Children are going to class with bodies that are less prepared to learn than ever before. With sensory systems not quite working right, they are asked to sit and pay attention. Children naturally start fidgeting, in order to get the movement their body so desperately needs and is not getting enough of to “turn their brain on.” What happens when the children start fidgeting? We ask them to sit still and pay attention; therefore, their brain goes back to “sleep.”

In a study from 2008, the researchers found that children in general need to move to focus during a complicated mental task. Dr. Mark Rapport explained that this is why children need to move while reading or doing math but are able to sit still while watching movie.

Of course, there will be some fidgeters in your class for whom attention disorders are an issue.

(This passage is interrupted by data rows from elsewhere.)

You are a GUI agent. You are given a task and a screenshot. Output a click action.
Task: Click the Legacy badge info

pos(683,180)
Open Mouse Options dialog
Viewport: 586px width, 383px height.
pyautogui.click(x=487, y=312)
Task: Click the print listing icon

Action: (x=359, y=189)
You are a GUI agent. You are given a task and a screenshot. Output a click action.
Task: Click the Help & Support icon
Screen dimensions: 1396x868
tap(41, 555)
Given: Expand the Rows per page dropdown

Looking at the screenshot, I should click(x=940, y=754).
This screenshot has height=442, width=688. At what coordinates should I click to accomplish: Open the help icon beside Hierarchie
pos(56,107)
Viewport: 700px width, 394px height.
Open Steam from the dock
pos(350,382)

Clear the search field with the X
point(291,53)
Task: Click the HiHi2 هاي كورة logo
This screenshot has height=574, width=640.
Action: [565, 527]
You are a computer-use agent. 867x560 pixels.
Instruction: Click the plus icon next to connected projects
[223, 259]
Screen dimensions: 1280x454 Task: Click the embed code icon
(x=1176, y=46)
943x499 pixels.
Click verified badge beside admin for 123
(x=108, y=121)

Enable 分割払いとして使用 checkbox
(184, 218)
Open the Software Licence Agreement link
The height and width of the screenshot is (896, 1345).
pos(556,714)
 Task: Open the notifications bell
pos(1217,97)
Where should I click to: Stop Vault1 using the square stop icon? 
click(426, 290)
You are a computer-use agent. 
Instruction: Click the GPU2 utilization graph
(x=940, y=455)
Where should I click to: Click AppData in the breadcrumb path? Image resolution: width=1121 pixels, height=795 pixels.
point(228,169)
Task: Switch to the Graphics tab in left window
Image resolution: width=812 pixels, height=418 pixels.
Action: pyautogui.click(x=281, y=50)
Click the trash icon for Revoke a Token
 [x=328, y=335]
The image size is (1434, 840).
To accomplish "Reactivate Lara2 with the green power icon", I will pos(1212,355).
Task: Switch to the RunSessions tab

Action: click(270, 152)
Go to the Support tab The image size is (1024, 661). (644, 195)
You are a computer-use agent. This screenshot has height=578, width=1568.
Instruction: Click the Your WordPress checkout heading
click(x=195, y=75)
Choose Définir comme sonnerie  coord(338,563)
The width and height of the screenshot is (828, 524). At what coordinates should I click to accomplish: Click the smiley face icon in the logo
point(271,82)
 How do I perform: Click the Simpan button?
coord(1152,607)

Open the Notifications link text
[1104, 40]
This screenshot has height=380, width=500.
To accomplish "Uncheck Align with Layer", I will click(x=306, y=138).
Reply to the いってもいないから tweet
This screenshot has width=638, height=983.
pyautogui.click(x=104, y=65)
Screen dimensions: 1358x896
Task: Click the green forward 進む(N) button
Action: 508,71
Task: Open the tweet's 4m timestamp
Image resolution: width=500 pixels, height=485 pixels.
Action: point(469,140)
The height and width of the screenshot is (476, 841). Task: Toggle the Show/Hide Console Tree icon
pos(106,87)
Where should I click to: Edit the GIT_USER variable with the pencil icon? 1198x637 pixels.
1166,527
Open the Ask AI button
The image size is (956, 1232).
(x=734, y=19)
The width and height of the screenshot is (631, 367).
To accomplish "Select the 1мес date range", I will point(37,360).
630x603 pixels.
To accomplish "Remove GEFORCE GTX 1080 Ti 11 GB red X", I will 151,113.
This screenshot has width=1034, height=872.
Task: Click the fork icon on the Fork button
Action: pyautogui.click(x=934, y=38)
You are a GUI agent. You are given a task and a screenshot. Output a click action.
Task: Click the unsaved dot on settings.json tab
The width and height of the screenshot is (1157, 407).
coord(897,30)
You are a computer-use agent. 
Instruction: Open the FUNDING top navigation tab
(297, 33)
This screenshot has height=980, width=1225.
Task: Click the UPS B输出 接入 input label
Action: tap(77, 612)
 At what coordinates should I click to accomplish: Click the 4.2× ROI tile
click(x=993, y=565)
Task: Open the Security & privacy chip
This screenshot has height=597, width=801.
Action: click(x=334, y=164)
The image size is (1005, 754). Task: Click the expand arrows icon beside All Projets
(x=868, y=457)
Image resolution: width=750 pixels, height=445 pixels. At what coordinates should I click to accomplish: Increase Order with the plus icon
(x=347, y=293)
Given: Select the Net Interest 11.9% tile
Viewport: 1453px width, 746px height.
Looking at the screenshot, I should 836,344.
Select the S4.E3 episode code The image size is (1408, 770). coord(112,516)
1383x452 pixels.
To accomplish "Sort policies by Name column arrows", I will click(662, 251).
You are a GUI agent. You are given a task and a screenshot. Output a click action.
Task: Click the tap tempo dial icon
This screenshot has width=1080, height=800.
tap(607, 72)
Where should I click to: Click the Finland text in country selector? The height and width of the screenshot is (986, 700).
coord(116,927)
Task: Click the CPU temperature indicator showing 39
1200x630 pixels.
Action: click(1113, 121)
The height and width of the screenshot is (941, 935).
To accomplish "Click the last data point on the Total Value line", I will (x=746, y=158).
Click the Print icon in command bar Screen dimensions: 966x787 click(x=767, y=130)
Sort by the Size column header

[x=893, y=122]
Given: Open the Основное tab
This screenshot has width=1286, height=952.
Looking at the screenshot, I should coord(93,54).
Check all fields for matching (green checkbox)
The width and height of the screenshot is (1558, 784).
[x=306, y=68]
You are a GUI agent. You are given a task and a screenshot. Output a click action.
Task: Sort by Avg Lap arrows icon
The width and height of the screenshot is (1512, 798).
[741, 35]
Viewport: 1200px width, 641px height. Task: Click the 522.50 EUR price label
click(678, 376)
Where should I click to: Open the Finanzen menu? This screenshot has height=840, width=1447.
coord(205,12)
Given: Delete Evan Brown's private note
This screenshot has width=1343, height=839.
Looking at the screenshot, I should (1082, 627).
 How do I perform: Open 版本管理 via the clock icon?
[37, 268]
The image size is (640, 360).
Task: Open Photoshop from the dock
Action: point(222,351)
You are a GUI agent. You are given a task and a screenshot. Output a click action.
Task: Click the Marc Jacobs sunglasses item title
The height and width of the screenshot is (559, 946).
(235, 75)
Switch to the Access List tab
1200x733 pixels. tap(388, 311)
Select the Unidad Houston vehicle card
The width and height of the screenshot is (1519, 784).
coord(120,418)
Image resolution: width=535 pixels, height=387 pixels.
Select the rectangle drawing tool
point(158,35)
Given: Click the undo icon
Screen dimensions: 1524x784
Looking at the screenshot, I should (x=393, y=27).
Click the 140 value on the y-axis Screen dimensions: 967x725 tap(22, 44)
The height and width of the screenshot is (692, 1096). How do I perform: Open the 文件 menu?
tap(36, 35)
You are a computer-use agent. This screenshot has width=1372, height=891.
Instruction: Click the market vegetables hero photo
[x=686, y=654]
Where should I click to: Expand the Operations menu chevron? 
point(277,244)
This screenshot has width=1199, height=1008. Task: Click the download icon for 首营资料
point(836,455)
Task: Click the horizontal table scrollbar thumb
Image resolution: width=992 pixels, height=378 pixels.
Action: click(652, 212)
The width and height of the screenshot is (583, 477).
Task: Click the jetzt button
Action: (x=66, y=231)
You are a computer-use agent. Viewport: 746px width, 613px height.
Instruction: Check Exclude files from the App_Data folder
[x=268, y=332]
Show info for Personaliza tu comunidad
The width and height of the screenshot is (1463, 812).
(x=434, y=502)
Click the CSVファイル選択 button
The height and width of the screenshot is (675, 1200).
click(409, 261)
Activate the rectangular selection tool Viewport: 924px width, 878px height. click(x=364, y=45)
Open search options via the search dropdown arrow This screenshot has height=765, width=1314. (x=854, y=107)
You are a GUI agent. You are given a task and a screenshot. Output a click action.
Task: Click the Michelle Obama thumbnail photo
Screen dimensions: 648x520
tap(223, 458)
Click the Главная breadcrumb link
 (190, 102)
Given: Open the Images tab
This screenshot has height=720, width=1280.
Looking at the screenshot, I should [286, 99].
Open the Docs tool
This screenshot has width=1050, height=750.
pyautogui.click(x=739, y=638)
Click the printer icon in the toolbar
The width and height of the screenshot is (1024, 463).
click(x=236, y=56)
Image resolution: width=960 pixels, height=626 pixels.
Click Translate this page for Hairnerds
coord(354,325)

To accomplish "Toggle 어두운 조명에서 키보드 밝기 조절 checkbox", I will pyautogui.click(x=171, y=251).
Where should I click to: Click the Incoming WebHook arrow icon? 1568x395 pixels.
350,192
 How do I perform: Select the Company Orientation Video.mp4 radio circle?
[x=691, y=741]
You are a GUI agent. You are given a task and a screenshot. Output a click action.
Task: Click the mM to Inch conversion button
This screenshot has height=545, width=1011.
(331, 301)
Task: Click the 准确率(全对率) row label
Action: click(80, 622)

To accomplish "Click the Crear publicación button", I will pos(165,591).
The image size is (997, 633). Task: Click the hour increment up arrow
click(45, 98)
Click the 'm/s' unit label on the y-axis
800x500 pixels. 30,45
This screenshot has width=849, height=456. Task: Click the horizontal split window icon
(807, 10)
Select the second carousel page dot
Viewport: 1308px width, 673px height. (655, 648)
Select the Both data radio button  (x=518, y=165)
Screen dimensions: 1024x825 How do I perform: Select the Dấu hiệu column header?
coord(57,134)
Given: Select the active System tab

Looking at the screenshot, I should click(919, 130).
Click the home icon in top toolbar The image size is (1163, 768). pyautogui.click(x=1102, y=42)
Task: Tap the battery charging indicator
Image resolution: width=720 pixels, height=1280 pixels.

A 2015 study reported that for these children, hyperactive movements – like moving and spinning in the chair – meant better performance on tasks requiring concentration. Dr. Dustin Sarver, the ADHD researcher who led the study, said that when the kids were moving they were increasing their alertness, and that slight physical movements “wake up” the nervous system in much the say way that Ritalin does.

According to Dr. Sarver, when we tell a kid, “Sit down, don’t move, stop tapping, stop bouncing,” the child is spending all his mental energy concentrating on that rule. And that doesn’t allow him to concentrate on whatever task we’re asking him to do.

The solution, for all children, is to ensure that they have more opportunities to move and play in the classroom. This is made possible with learning centers through which the children rotate and active learning across the curriculum – for example, allowing children to physically experience such concepts as geometric shapes, the meaning of words, or metamorphosis. Brain breaks, during which the children stand and stretch, jog lightly around the room, or do a little dance, are also critical. And recess must take place at least once a day for every single child. It should never be skipped for any reason or withheld as punishment.

Below is a list of recommendations from teachers that I’ve compiled.

Recommendations:

  • Allowing children to stand as needed
  • Standing desks
  • Sitting on balance balls
  • Bike inner tubes wrapped around the legs of a chair, allowing kids to bounce their legs
  • Chewing gum
  • Coloring books
  • Stress balls
  • Putting moving kids on the outside of desk clusters so kids can move without distracting others

What solutions do you have in your bag of tricks?